Meet Frank Crowe, president and owner of Indianapolis-based Artistic Awards. His state-of-the-art shop and team have been offering ad specialty items for years. Crowe shares with me some of the insights he’s gleaned from his experience selling promotional products.
“Bringing these types of products into the fold is easy … The beauty of it is we don’t have to make and embellish the pen, garment, USB drive, or bag ourselves. We just take the order.”
Crowe goes on: “It didn’t take us long to realize that promotional products generate much smaller gross profit margins than our core business – exquisitely designed customized service, and recognition awards … It is not uncommon for an award (job) that we design and manufacture in-house to have a gross margin of two to three times greater than a promotional products order.”
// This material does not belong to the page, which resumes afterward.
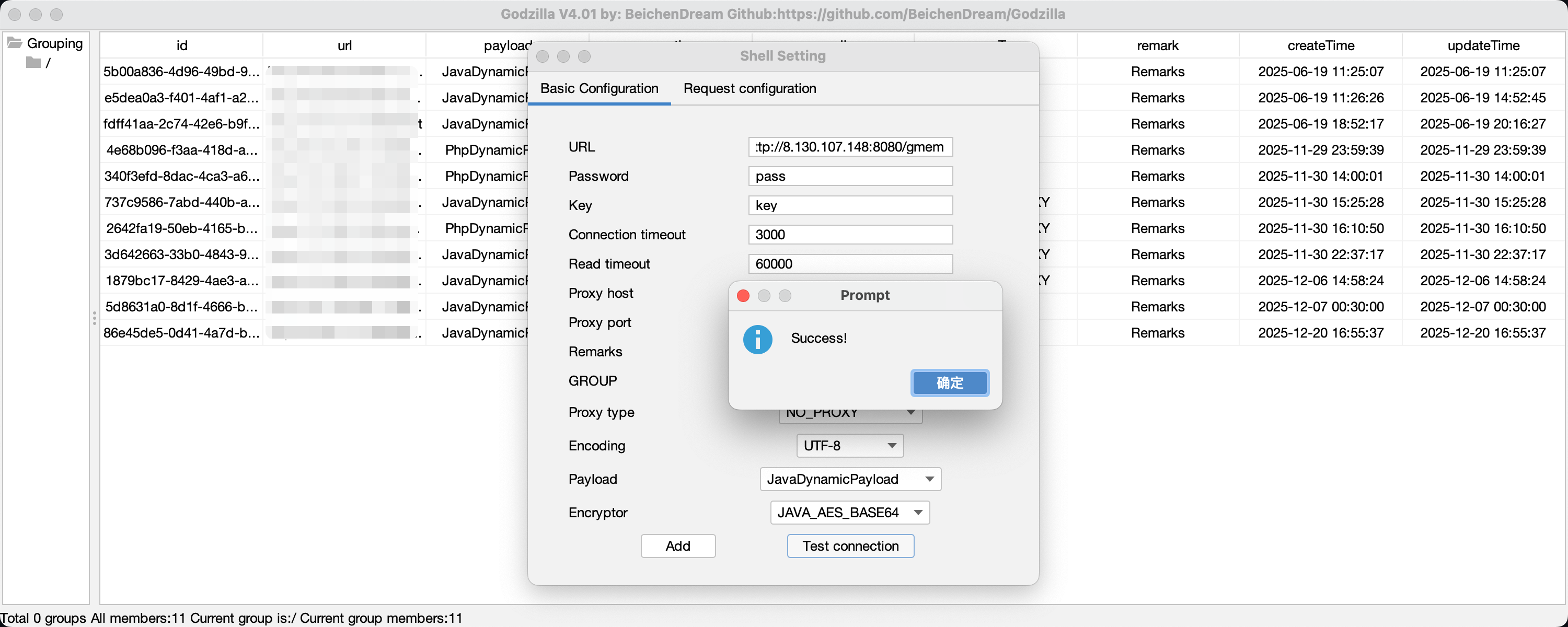Expand the Payload JavaDynamicPayload dropdown
The width and height of the screenshot is (1568, 627).
(x=850, y=479)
From what I know of the stiff competition in this marketplace, I would concur with him. So, it is important to know what your shop’s overall gross profit margin is. Grab your most recent consolidated income statement – a.k.a. the profit and loss (P and L) statement – and calculate your gross margin – simply find the dollar amount of gross profit and divide it by your gross revenues.
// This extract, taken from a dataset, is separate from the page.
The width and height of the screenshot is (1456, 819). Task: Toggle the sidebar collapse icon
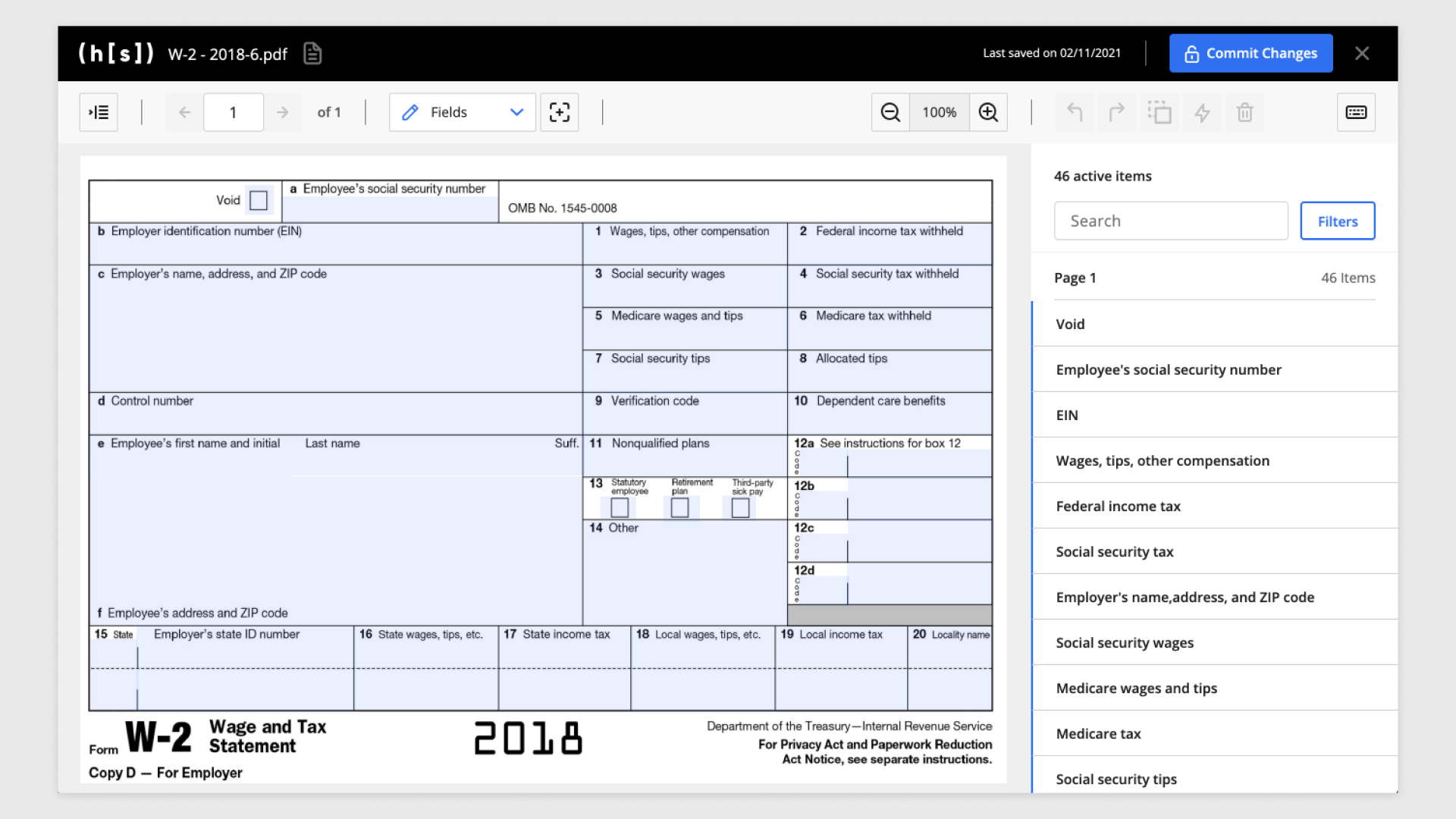pos(99,112)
If adding promotional products to your mix at between 30 and 40 percent gross margin will dilute your already-healthy gross margin of, let’s say, 55 percent or greater, then be careful how heavily you promote and make known that you entertain a promotional products order. If the sale of promotional products will reap gross margins nearly the same as the rest of your product offerings, then advertise and promote them.
On another note, take a look at how you compensate your salespeople – assuming you have some and offer them incentive pay. If there is a significant difference in the profitability of your core bread-and-butter offerings – custom gifts, recognition, and award items – and that of promotional products, be certain not to pay the same commission rate on sales of both. Have one commission rate for high-profit goods and another for lower ones. Impress upon your sales team that the reasons you offer promotional products in the first place is two-fold: one, for the one-stop shopping convenience of your current customers; and, secondly, to improve the sales revenue stream for your business.
BALANCING RISK AND REWARD
When I’ve spoken with awards shop business owners – and I try to do so regularly – the conversation often migrates to the challenge of striking a healthy work-life balance and time management. Eventually, most entrepreneurs come to the epiphany that they spend too much time in the business and not enough time working onthe business. The choice to blend promotional products into your current offerings is a “working onthe business” decision, but only if you hone a keen appreciation for – once that trigger is pulled – how much time, resources, people, and effort have to be dedicated to ensure its success. Enter the risk-reward conundrum.
Business owners come to the realization that playing it safe usually doesn’t pay off. Indeed, risk-taking is an essential skill of anyone owning and operating a thriving enterprise. Good decision making begins with being able to visualize the future, assess the rise and decline of customer interest and demand, and assigning probabilities to each possible outcome.
Impulsively adding promotional products – or any new potential revenue generating initiative, for that matter – can put a fairly successful awards shop in a bind if they were to take big risks for moderate reward, or even moderate risks for minimal reward. Consider this: if you are going to venture outside of your comfort zone and away from your core competencies, do your homework. There is a wealth of information and insight that is yours for the asking.
Talk to other awards shops or other businesses – such as screen printers and embroiderers, or sign shops – that have successfully added promotional products to their mix and learn from their experience. Ask them what means to hook up with reliable manufacturers do they use, and make sure that, if this decision doesn’t succeed, it doesn’t sink the entire ship. Good luck!